The NFO will close on March 15, 2023. 

The fund house seeks to capitalize on the relatively undervalued Nifty PSU Banks compared to their private counterparts, providing an opportunity to invest in the good dividend-yielding ETF. As such, the ETF will reflect the performance of the index’s 12 PSU banks.  

Speaking on the product, Chintan Haria, the head of Investment Strategy at ICICI Prudential AMC, said, “Over the past decade, PSU banks have undergone a transformation on account of their improving efficiency, customer-centric approach, technological superiority, and improving risk management frameworks. As a result, since 2018, net NPAs (non-performing assets) have fallen by over 65 per cent while the capital adequacy ratio has risen by almost 15 per cent.”  

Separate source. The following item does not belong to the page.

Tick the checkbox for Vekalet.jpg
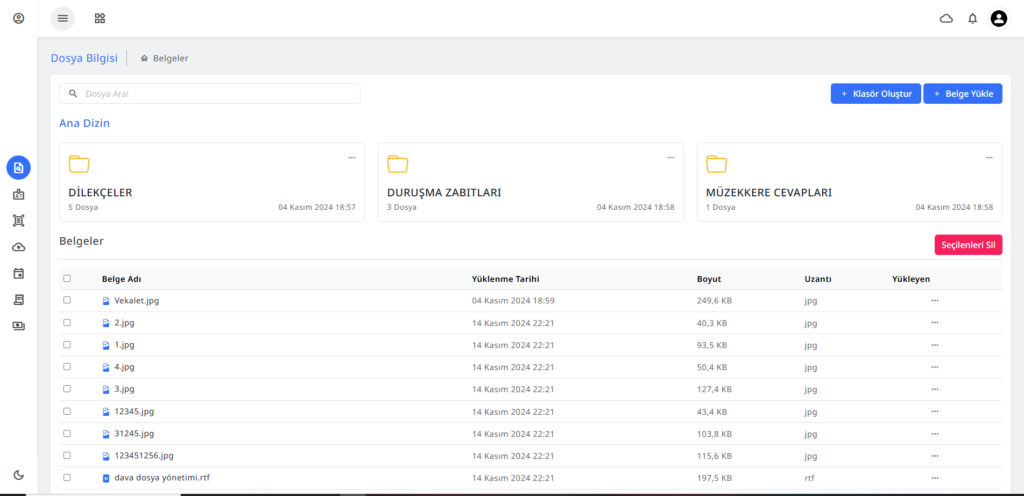 click(67, 300)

Haria said that “this improvement is reflected in the equity market as well, with the Nifty PSU Bank TRI delivering better returns than Nifty 50 TRI and Nifty Bank TRI.” 

In 2022, the public sector banks led the rally in banking stocks. The fund house said investors should consider investing periodically to gather more units during market corrections and boost returns when markets go up due to lower average unit purchase costs. 

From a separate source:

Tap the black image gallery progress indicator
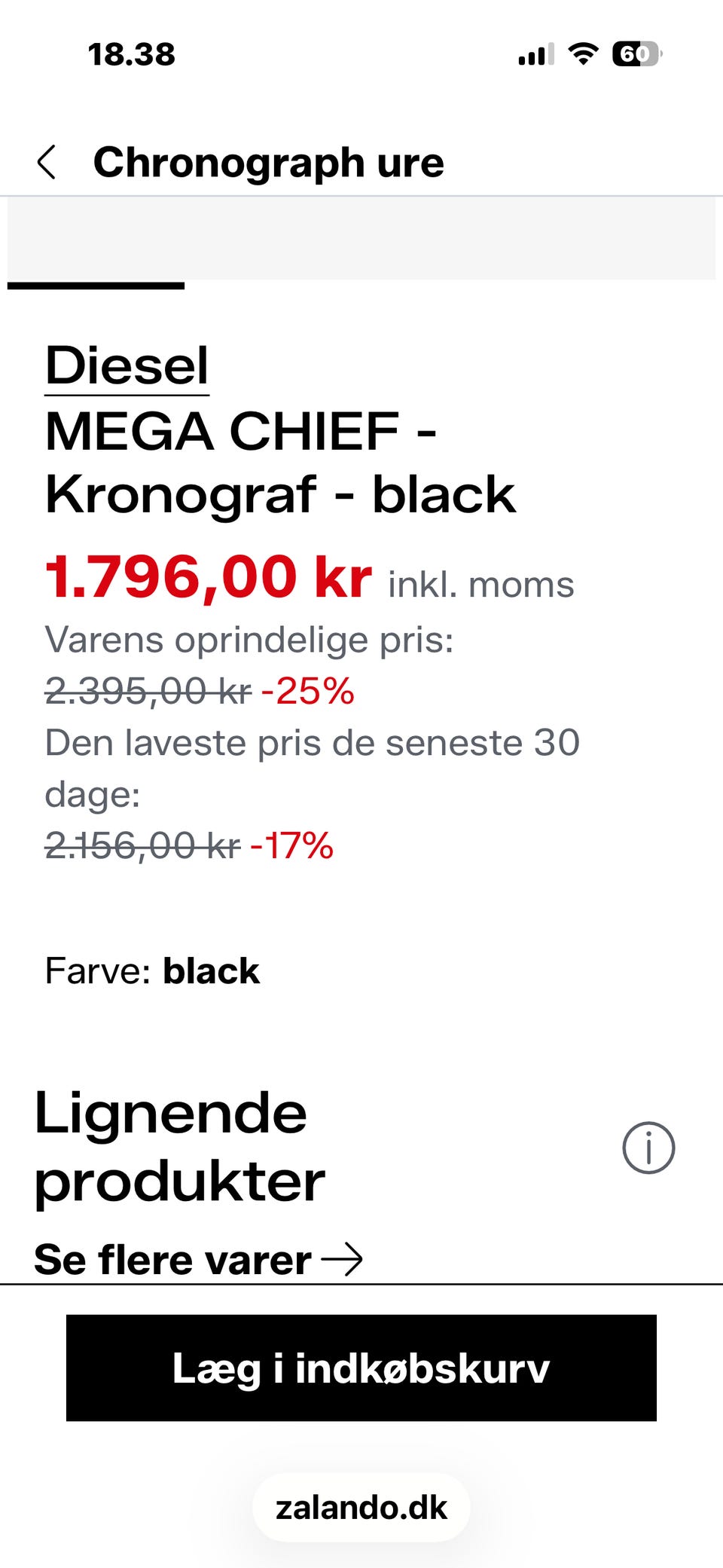This screenshot has height=1568, width=723. coord(96,286)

Why Invest In ICICI Prudential Nifty PSU Bank ETF?  

Banks typically have robust demand. They accept deposits and lend money to customers in need, facilitating the optimum utilisation of scarce resources. 

PSU banks benefit from all economic sectors and facilitate GDP growth. Moreover, their asset quality has been improving due to reforms leading to risk reduction and higher returns. 

In addition, the ETF will allow investors to invest in some of the country’s biggest banks with a minimum investment of Rs1,000.  

The Nifty PSU Bank Index 

The fund seeks to optimise returns by investing in the Nifty PSU banks that are relatively undervalued compared to their private peers. The fund will hence reflect the performance of the Nifty PSU Bank Index of the PSU bank stocks traded on the National Stock Exchange (NSE).  

For example, it plans to allocate the resources as follows: The State Bank of India (SBI) will have a weightage of 29.86 per cent, Bank of Baroda (BoB) at 20.21 per cent, Canara Bank at 12.72 per cent, Punjab National Bank (PNB) at 12.56 per cent, Indian Bank at 6.25 per cent, etc. 

Data from the fund house further shows that the Nifty PSU Bank Index has a P/E ratio of 9.77 compared to the Nifty Private Bank Index’s 16.04. Likewise, the dividend yield of the former is 1.61, and the latter is 0.59.